• Фрагмент документа:
○ ○ ○ ○ ○

Современное отношение к творчеству Антона Павловича Чехова, при сохранении непререкаемости его авторитета, двойственное: высокий интерес среди насмотренной публики и пугающе низкий среди перманентно текущих театралов-любителей. Это вам не Булгаков: даже малый зал зиял пустыми креслами. Жаль: пьеса из числа последних, написанных Чеховым, многими почитается как одна из самых мудрых.

Пьеса о том же, о чем практически весь Чехов, — о смысле существования или его отсутствии. Недоумение от самой жизни здесь особенно сильно, а сравнение между тем, чего ждали и что получили, особенно печально. Путь, который проходит каждый хоть чуть-чуть знакомый с рефлексией человек. Поначалу — молодое неудержимое стремление к счастью. В чем счастье, в любви? Автор исследует несколько возможных вариантов. Судьба брата Андрея демонстрирует, во что превращается супружеская жизнь с когда-то любимой, а по сути чужой женщиной. Искренне любящий барон погибает. Одна из сестер, замужняя Маша, влюблена в женатого Вершинина — вряд ли удовлетворяющая стороны ситуация. Ольга «замужем» за работой, обаятельная Ирина просто не знакома с этим чувством. Счастье с любовью мы все пытаемся срифмовать, да редко складно получается. В чем же тогда счастье, в труде? Он скорее спасение. «И, наконец, увидишь ты, что счастья и не надо было». Все герои страдают. Чехов ярче остального видел в жизни и отражал в литературе скуку, пошлость и страдание. Мужчины, женщины мучительно ищут счастье, бесконечно философствуют, самозабвенно грустят. Куда все уходит? Где наши мечты? Каждый находит свою формулу ответа.

○ ○ ○ ○ ○

• Исходные данные:
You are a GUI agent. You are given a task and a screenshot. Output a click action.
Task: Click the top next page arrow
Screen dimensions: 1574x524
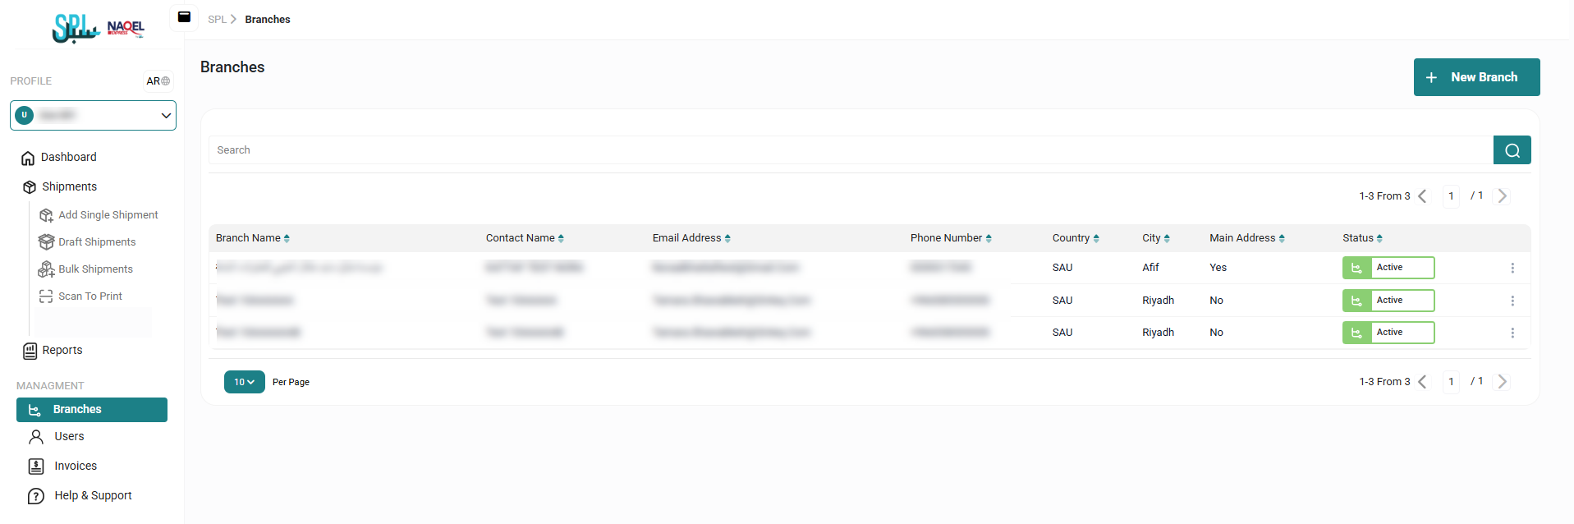(1502, 196)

○ ○ ○ ○ ○

• Задания:
• A. Перескажите абзац фрагмента о пьесе Чехова, начинающийся словами «Пьеса о том же», в виде краткого списка. Сохраните его основные мысли.
• B. Напишите, что идет дальше во фрагменте о пьесе Чехова, начиная сразу после его последнего предложения.

• Ответы по заданиям:
• A.
- Тема пьесы, как почти у всего Чехова, — смысл существования или его отсутствие. Здесь особенно сильны недоумение от жизни и горечь от разрыва между ожидаемым и полученным.
- Проверяется версия «счастье в любви»:
  - брат Андрей живет в браке с когда-то любимой, а по сути чужой женщиной;
  - искренне любящий барон погибает;
  - замужняя Маша влюблена в женатого Вершинина;
  - Ольга «замужем» за работой, Ирина не знакома с этим чувством.
- Труд оказывается скорее спасением, чем счастьем: «И, наконец, увидишь ты, что счастья и не надо было».
- Все герои страдают. Чехов ярче всего видел и отражал скуку, пошлость и страдание.
- Герои ищут счастье, философствуют и грустят. Каждый находит свою формулу ответа на вопрос, куда уходят мечты.

• B.
В спектакле «много режиссера». Дмитрий Касимов еще по «Грозе» зарекомендовал себя как ярко образный, не экономящий выразительные средства постановщик. В «Трех сестрах» порой становится тесно от различных приемов. Чемоданы загромождают сцену на протяжении двух действий, прямой символ желания перемен, «в Москву, в Москву», там хорошо, где нас нет. Повсюду закрытые двери, преграда на пути в другую жизнь, стена между людьми (прекрасно построена сцена объяснения Андрея и Натальи через дверь: вроде и слышат друг друга, но не понимают). Ковровая дорожка как путь, по которому хочется прокатиться играючи, скользя, а не ползя. В первых сценах спектакля жизни прекраснодушно поют птицы. Потом их голоса перестают замечать — чтобы вновь услышать в последних сценах, но пение уже звучит как свист пуль.

После нескольких спектаклей Дмитрия Касимова создается впечатление, что молодой режиссер еще не определился с собственным стилем. То он подпадает под влияние эстетики Николая Коляды с ее многообразностью, повторяемостью, материальной насыщенностью (существовать в едином с ним культурном пространстве и остаться полностью свободным немногим удается), то пытается сбросить лишние образные одежки, добиться смысловой прозрачности. Он не побоялся говорить о серьезном без упоительного кривляния. Как только режиссерский голос переставал звучать агрессивно-навязчиво, через плотную и неровную ткань спектакля наконец проступал Чехов. И возникал смех сквозь Чехова. Слезы сквозь Чехова.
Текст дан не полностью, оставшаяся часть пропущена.